Their kare kare, a thick Filipino stew, is served over french fries, as an ode to their love of fast food. And their ensaymadas are constructed like cinnamon rolls, with buttercream throughout the roll, rather than just on top.
New to Portland, the duo moved from Seattle.
Ethan worked as an engineer for two years before finding his way into the culinary world. His stint at a ramen restaurant led to him finding mentorship with “Top Chef: Portland” finalist Shota Nakajima and eventually landing a sous chef gig at upscale Pike Place Market restaurant Ben Paris.
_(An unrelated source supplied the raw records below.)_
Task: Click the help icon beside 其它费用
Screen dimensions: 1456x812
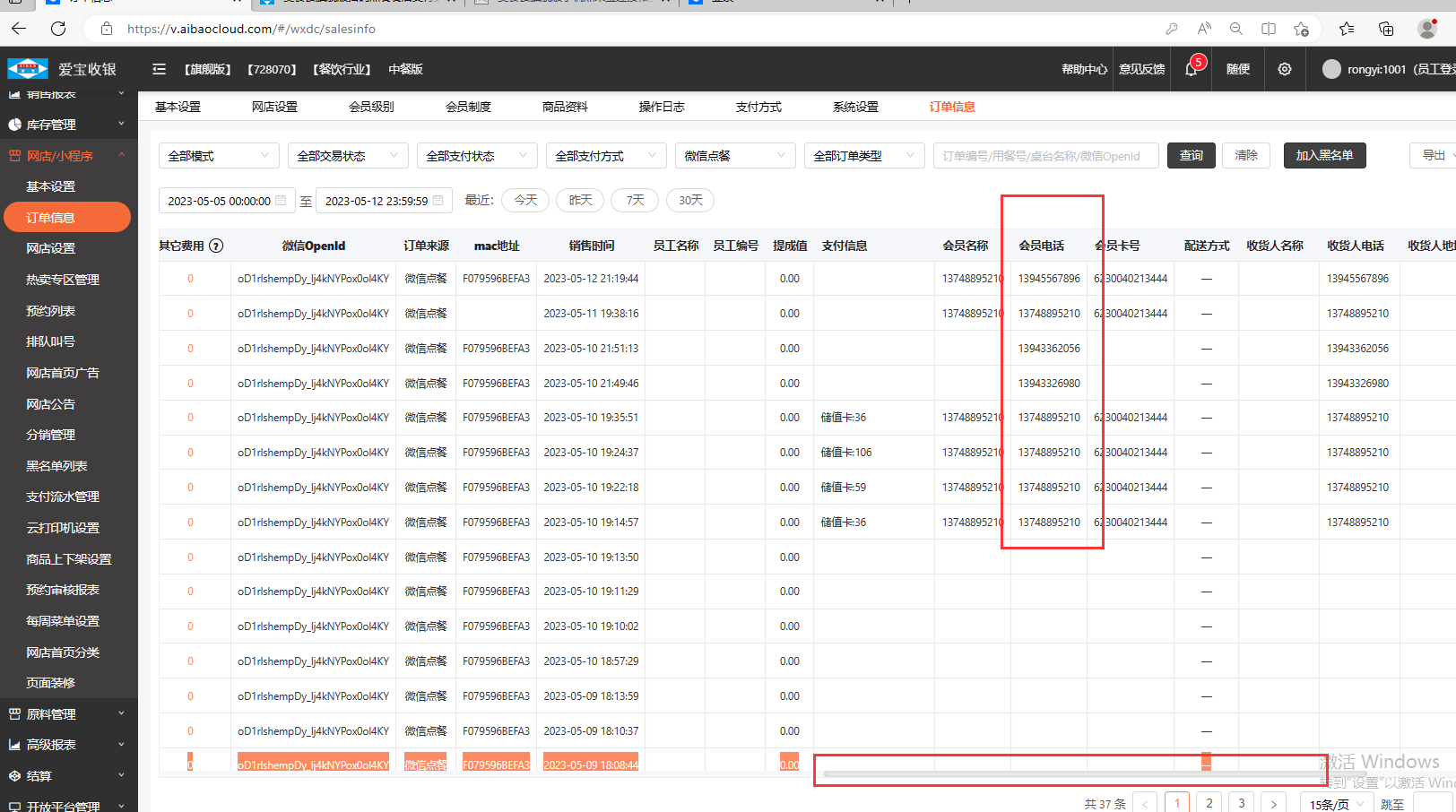Action: point(216,246)
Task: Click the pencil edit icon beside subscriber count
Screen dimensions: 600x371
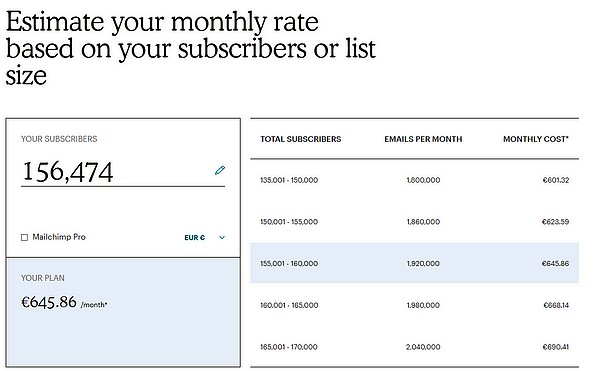Action: [x=220, y=170]

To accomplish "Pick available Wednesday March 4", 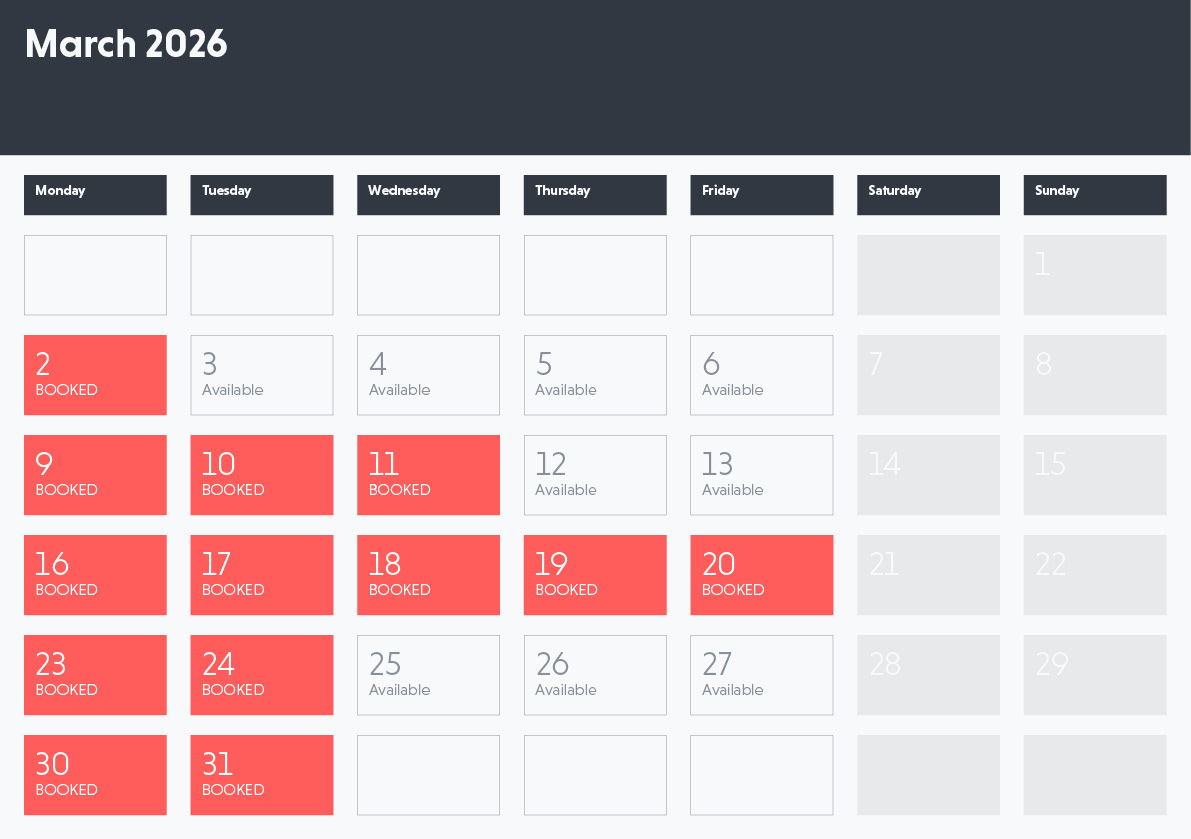I will click(x=428, y=375).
Geri’s kitchen background stems from home cooking. She learned the basics out of necessity to make food for her younger brother while her parents worked full-time. Then, her love for cooking developed as she learned from her mom and grandparents. Professionally, Geri worked in tech marketing for eight years, a background she leaned on to build out the Baon Kainan brand through their website and Instagram.
“It’s definitely a good balance between us,” Ethan said of their past experiences.
Ethan uses intricate techniques learned while in his past restaurants and Geri works as “quality assurance” to make sure dishes are approachable.
Over time, the pair hope to expand their menu. And while they won’t rule out adding lumpia and pancit at some point, they want to find a way to make those classics in their own unique way, first.
The goal is to showcase other Filipino dishes that aren’t as popular and in less traditional ways.
This means possibilities like Filipino spaghetti and brunch options like biscuits with longganisa gravy and pan de sal breakfast sandwiches.
For now, the Leungs hope the cart offers Portland a new perspective for Filipino food, while giving a nod to some of the food they grew up with.